The Dallas Symphony Orchestra also commissioned the featured work on this recording. the monumental Symphony No.4 "Memorial Candles" for mezzo-soprano and violin soloist with orchestra, written to commemorate the 40th anniversary of the end of the Holocaust. The three-movement, hour-long work was given its première in 1985 with soloists Zehava Gal and Pinchas Zukerman to widespread critical acclaim. Within a year of the première it was performed by the Atlanta, Winnipeg, and Houston symphony orchestras, as well as the London Philharmonia and the Israel Philharmonic Orchestra. Lees' Symphony No 5, Odyssey II for solo piano, and String Quartet No.4 followed.
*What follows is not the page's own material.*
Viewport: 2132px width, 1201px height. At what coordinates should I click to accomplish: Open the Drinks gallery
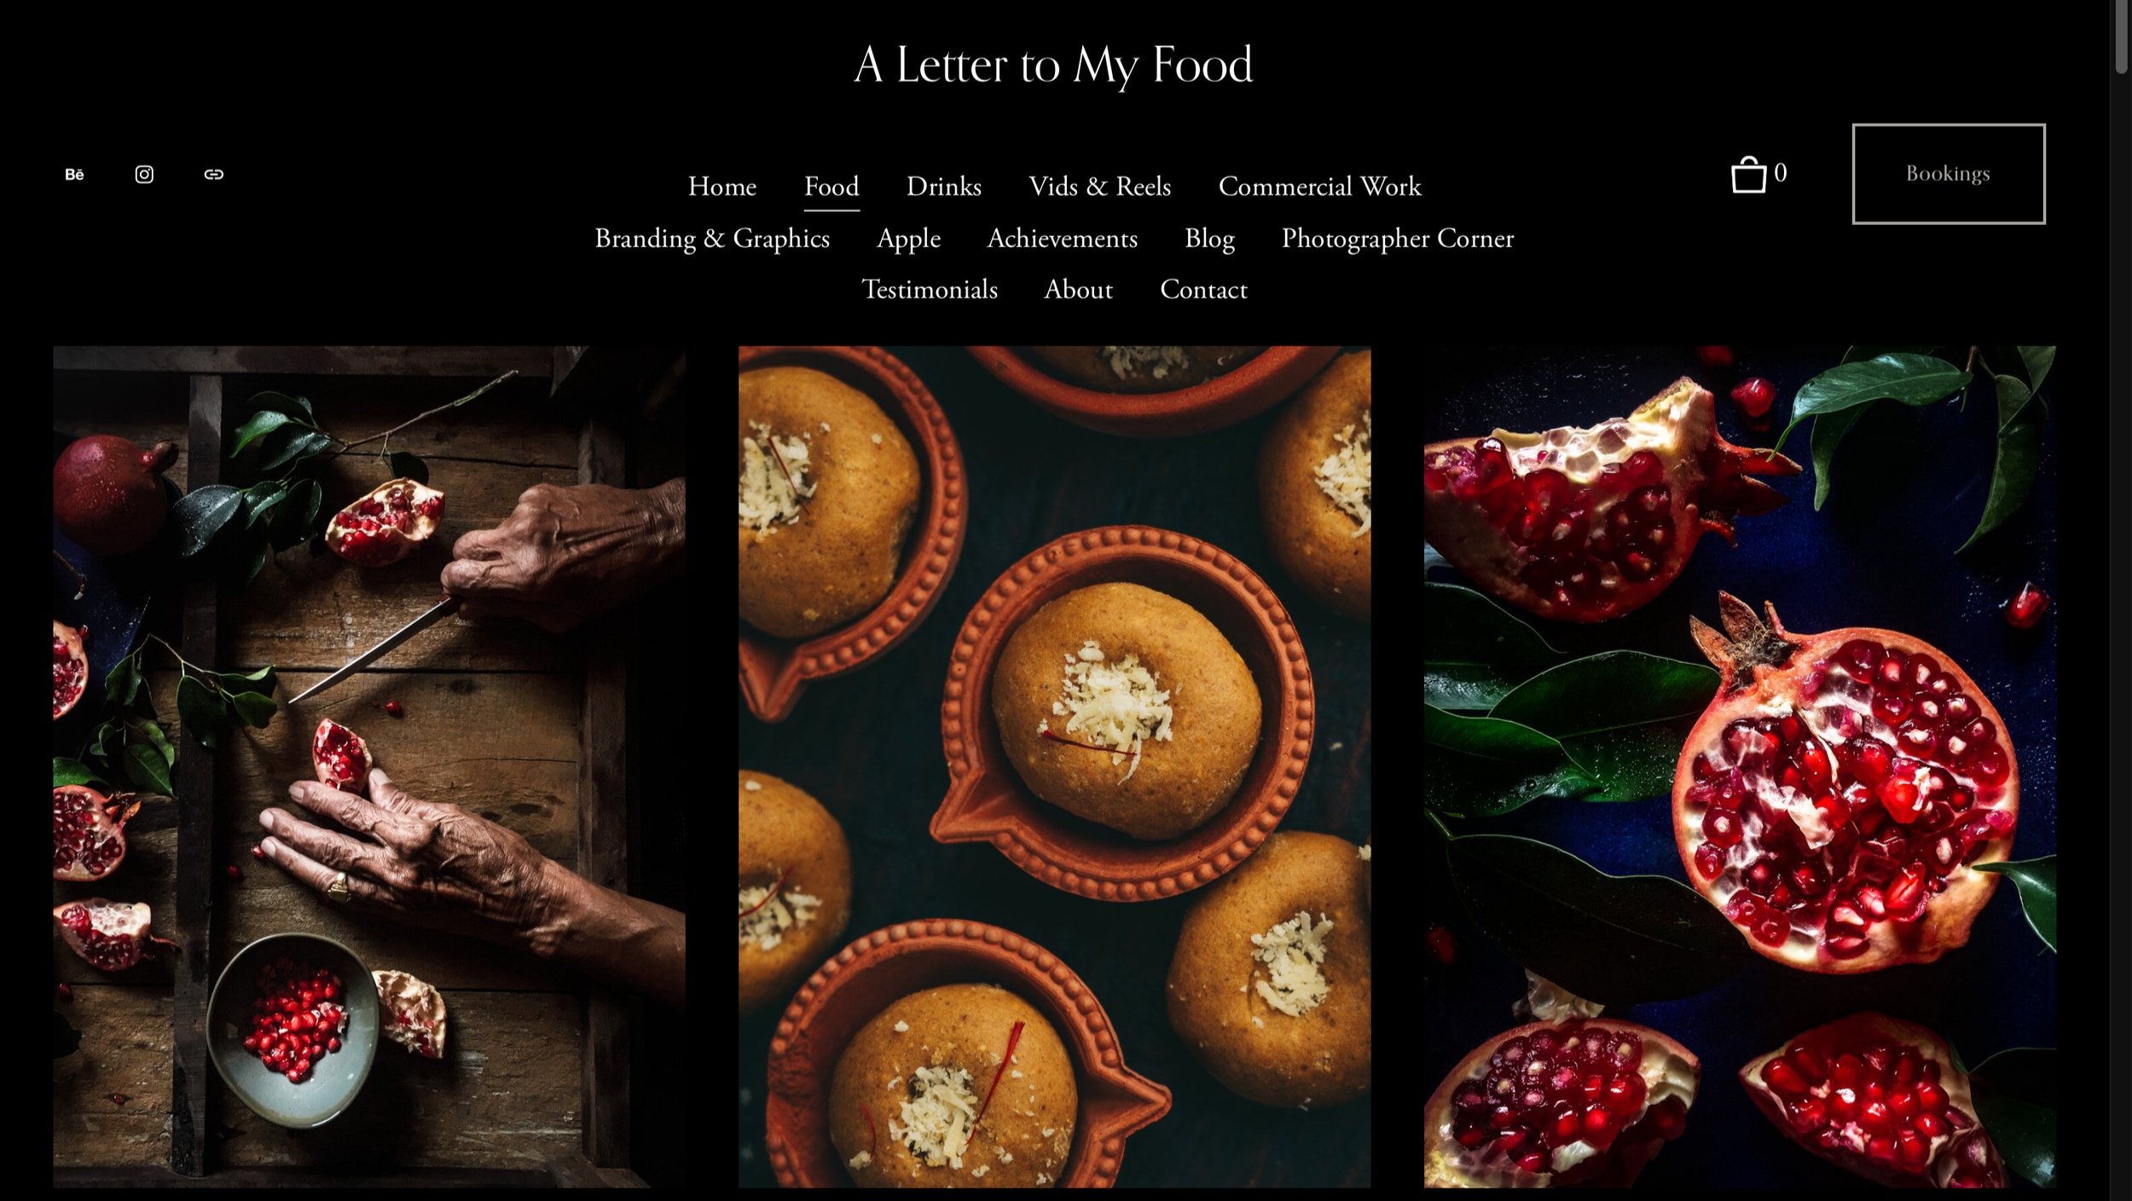click(x=943, y=187)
In 1991 the Pittsburgh Symphony commissioned a concerto for its principal French horn player, William Caballero and, in 1994 Echoes of Normandy, was commissioned by the Dallas Symphony Orchestra to commemorate the 50th anniversary of the D-Day landings in Normandy during World War II. Lees most recent works include two commissions by the Orchestre Philharmonique de Monte Carlo,Constellations, commemorating the 700th anniversary of the Grimaldi Dynasty, and the Concerto for Percussion and Orchestra, to be premièred in Monte Carlo December 1999. His Piano Trio #3 ("Silent Voices"), was commissioned by the U.S. Holocaust Memorial Museum, Washington D.C. and premièred there May 31, 1998. The USHMM has commissioned yet another work, Night Visions for unaccompanied cello to be premièred in the 1999/2000 season. Observance, a piece for string orchestra commissioned by the New Jersey Intergenerational Orchestra will have its première February 11,1999 at the United Nations, New York.